Trabajadores migrantes pobres y niños son vendidos a fábricas en Tailandia y obligados a pelar camarones que terminan en cadenas de abastecimiento globales, incluidas las que sirven a Wal-Mart y Red Lobster —el mayor minorista y la mayor cadena de marisquerías del mundo, respectivamente— según una investigación de The Associated Press.

Niños y adolescentes esperan sentado a ser registrados por funcionarios durante un registro en una fábrica de gambas en Samut Sakhon, Tailandia/Foto: AP

Niños y adolescentes esperan sentado a ser registrados por funcionarios durante un registro en una fábrica de gambas en Samut Sakhon, Tailandia/Foto: AP

En la fábrica Gig Peeling Factory, había casi 100 trabajadores birmanos atrapados, la mayoría trabajando por un sueldo mísero. Pasaban 16 horas al día con sus doloridas manos en agua helada, quitando las tripas, cabezas, colas y conchas de los camarones. Una niña era tan pequeña que tenía que ponerse de pie sobre un taburete para llegar a la mesa de trabajo. Algunos pasaron así meses, incluso años. Siempre había alguien vigilando.
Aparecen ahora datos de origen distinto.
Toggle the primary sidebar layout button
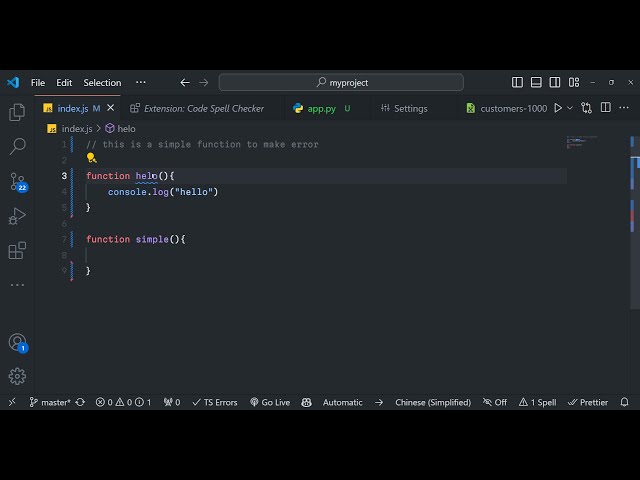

“No nos dejaban descansar”, dijo Eae Hpaw, de 16 años, cuyos brazos son un mosaico de cicatrices de infecciones y alergias relacionadas con el marisco. “Dejábamos de trabajar alrededor de las 7 de la tarde. Tomábamos una ducha y dormíamos. Luego volvíamos a comenzar alrededor de las 3 de la madrugada”.

Más de 2.000 pescadores atrapados han sido liberados este año como resultado de una serie de investigaciones, todavía en marcha, de The Associated Press sobre la esclavitud en la industria pesquera tailandesa. Los reportes han llevado además a docenas de detenciones, incautaciones valoradas en millones de dólares y propuestas de nuevas leyes federales.

La trata de personas generalizada ha ayudado a convertir a Tailandia en uno de los mayores proveedores de camarón del mundo. A pesar de las reiteradas promesas de empresas y gobierno de limpiar la industria de exportación pesquera del país, valorada en 7.000 millones de dólares, los abusos persisten alimentados por la corrupción y la complicidad entre policía y autoridades. Las detenciones y enjuiciamientos son poco habituales. Las redadas pueden terminar enviando a migrantes sin documentación legal a la cárcel, mientras los propietarios quedan impunes.